Methane removal is a new field that explores whether there are ways to break down methane once it is already in the atmosphere faster than existing natural systems would on their own, mainly by enhancing methane’s natural removal processes. It could potentially play two important roles: (1) to address historical methane emissions in order to reduce near-term warming, lower peak temperature, and reduce natural feedback and tipping element risk, and (2) as a potential partial response to methane-emitting natural feedback loops and tipping elements to reduce how much these systems further accelerate warming. The ability of methane removal to accomplish these objectives will depend on which and whether approaches prove feasible, how quickly and broadly they may scale, and their inherent impact tradeoffs. It is not a “silver bullet” solution.

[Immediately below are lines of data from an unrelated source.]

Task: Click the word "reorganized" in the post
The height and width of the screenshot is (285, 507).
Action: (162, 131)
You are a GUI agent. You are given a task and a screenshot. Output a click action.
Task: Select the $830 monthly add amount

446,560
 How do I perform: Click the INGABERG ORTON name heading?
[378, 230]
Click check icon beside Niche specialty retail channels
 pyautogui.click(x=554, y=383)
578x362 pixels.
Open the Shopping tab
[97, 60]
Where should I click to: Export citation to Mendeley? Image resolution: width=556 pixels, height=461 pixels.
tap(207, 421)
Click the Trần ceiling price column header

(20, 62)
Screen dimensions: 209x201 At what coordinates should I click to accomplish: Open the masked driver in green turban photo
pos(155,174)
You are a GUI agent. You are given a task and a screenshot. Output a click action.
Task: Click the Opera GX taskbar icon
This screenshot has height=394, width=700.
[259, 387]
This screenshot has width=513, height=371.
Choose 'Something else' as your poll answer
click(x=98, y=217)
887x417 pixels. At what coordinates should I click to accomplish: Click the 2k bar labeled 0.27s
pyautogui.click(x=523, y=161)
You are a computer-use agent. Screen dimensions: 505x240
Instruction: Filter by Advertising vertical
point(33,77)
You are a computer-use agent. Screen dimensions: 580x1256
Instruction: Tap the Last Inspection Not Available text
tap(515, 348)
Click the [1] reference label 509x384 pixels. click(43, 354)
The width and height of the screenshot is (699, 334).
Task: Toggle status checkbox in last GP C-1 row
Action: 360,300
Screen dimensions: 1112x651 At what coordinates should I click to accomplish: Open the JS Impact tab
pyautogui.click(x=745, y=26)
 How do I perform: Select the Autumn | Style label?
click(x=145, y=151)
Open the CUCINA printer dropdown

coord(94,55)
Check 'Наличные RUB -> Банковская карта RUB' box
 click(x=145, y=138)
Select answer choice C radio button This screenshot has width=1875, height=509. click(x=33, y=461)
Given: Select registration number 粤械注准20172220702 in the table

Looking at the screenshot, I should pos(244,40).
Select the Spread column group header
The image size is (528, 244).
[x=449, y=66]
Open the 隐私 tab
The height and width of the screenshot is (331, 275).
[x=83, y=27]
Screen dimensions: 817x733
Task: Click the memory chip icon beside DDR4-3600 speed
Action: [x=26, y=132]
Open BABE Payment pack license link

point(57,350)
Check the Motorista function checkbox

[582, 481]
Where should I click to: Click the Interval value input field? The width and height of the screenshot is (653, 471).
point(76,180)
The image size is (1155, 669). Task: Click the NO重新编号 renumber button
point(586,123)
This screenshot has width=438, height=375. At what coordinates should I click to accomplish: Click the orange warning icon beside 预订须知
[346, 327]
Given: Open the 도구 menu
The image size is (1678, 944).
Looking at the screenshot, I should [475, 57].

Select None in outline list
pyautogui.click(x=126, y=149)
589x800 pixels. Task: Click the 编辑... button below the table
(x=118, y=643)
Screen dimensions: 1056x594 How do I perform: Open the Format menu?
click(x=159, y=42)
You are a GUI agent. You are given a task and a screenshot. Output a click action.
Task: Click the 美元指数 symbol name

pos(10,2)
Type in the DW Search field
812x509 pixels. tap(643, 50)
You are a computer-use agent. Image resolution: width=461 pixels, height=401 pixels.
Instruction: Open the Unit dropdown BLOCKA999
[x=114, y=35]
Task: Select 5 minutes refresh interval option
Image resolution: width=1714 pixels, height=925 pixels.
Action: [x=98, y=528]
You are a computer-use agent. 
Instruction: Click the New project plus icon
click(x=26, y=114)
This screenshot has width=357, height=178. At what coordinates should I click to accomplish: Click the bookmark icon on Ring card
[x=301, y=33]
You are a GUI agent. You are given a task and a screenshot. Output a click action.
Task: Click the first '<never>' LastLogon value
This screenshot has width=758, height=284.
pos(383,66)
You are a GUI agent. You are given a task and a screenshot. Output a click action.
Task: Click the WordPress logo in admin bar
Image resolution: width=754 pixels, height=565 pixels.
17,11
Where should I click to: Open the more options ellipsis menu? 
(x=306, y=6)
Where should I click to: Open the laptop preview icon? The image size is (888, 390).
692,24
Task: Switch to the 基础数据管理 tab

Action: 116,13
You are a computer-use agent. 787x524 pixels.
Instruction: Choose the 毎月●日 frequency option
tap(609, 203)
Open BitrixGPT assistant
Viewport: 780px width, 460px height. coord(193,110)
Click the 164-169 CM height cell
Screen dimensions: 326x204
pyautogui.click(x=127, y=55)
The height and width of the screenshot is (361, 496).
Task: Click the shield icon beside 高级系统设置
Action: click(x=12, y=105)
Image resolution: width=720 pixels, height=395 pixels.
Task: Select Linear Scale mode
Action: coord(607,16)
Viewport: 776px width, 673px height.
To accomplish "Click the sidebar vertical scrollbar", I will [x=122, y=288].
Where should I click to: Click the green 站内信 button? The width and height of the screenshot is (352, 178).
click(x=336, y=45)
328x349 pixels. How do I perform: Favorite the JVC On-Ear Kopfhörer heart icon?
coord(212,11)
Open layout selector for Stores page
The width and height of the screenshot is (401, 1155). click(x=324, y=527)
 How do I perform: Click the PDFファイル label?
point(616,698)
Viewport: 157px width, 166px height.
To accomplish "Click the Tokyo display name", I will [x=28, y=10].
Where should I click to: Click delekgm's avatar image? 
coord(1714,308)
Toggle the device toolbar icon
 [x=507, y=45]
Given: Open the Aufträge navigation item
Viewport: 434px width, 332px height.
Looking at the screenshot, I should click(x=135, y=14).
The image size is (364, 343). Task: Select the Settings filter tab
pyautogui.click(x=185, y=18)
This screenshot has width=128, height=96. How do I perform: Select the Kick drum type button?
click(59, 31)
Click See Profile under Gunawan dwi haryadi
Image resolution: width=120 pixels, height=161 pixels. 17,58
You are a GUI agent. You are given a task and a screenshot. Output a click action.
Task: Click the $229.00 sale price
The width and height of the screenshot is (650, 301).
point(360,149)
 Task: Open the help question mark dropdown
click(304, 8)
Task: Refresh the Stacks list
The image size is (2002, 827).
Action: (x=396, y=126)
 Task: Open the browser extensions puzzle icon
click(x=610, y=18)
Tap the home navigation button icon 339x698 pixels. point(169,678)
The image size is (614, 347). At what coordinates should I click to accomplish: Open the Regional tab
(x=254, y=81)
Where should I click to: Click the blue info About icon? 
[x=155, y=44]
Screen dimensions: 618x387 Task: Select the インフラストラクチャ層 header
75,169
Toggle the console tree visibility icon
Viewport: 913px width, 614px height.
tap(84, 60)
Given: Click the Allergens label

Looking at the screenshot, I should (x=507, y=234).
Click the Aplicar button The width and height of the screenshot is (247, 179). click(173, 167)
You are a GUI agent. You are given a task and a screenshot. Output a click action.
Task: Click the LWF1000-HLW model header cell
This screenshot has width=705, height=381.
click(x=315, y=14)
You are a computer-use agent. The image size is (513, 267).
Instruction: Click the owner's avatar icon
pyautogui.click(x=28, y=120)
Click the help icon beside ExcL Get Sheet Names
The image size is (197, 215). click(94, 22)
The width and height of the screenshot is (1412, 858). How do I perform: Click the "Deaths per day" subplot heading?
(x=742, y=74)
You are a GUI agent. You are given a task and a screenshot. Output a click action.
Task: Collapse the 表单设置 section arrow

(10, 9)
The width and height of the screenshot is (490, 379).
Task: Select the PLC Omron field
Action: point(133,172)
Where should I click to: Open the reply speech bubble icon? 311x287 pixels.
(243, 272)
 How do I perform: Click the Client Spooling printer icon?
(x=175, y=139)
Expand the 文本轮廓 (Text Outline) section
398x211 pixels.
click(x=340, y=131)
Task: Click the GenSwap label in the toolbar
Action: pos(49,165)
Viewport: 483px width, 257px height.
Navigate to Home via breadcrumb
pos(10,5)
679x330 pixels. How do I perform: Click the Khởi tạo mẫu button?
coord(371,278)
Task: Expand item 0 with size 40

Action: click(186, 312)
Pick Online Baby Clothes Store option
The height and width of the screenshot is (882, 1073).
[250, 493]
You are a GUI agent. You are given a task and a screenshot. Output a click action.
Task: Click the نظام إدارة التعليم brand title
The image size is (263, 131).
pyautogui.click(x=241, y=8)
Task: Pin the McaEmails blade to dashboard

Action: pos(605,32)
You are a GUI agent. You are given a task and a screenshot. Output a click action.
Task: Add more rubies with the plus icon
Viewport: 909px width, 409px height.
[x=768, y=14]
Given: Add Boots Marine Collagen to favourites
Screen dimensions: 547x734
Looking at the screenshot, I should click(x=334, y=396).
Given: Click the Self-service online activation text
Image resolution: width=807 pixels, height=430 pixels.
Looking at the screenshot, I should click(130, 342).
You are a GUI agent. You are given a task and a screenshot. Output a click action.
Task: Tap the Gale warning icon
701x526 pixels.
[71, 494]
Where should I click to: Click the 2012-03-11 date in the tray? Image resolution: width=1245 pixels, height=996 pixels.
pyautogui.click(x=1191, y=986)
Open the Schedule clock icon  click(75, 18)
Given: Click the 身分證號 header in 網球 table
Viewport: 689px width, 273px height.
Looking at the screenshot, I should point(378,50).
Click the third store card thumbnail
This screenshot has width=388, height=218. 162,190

Methane removal approaches, should they prove feasible, would need to be deployed as part of a broad portfolio of other climate solutions, including greenhouse gas emissions reduction and carbon dioxide removal. These approaches may help to slow the rate of near-term warming, reduce peak temperatures, and lower the risk of natural feedbacks and tipping elements.
As the planet warms, certain climate feedbacks and tipping elements will result in increased greenhouse gas emissions. These include methane emitted from permafrost thaw and wetlands. Natural feedbacks and tipping elements have wide-ranging impacts beyond methane emissions, and should be avoided as much as possible for those reasons as well.
Permafrost thaw occurs via either gradual or abrupt processes and the nature of the thaw greatly impacts the ratio of carbon dioxide versus methane that is released. Abrupt thaw includes rapid erosion, depressions from sinking land known as thermokarsts, and other similar phenomena and is expected to occur when global temperature passes a threshold somewhere between 1.0-2.3°C, estimated at around 1.5°C. While there’s wide variation in estimates of impacts, recent research suggests that permafrost methane emissions may add approximately 0.02-0.1 °C to global average temperatures and 10-50 Mt/year to the global methane burden by 2100 under RCP4.5.
Wetlands are expected to produce more methane due to higher temperatures and changing precipitation patterns which expand wetland areas and increase the activity of methane-producing microbes. There’s early evidence that this is already starting to happen. These rising natural emissions are currently under-represented in IPCC climate models, and could lead to 30-160 Mt/yr of additional combined wetland and permafrost methane emissions above their baseline levels by 2100, which would add approximately 0.06-0.2°C to global average temperatures.
Both wetlands and permafrost may emit even more methane than estimated, causing additional warming, human health, and ecosystem risks. Methane removal may be able to reduce some of this warming, helping to lower global temperatures, reduce overall climate impacts, and lower the risk of additional tipping elements and natural feedbacks. Climate mitigation remains the top priority, including deep emissions cuts across all greenhouse gases and climate pollutants, and scaling up carbon dioxide removal to address historical carbon dioxide emissions—methane removal may prove to be an additional climate mitigation response.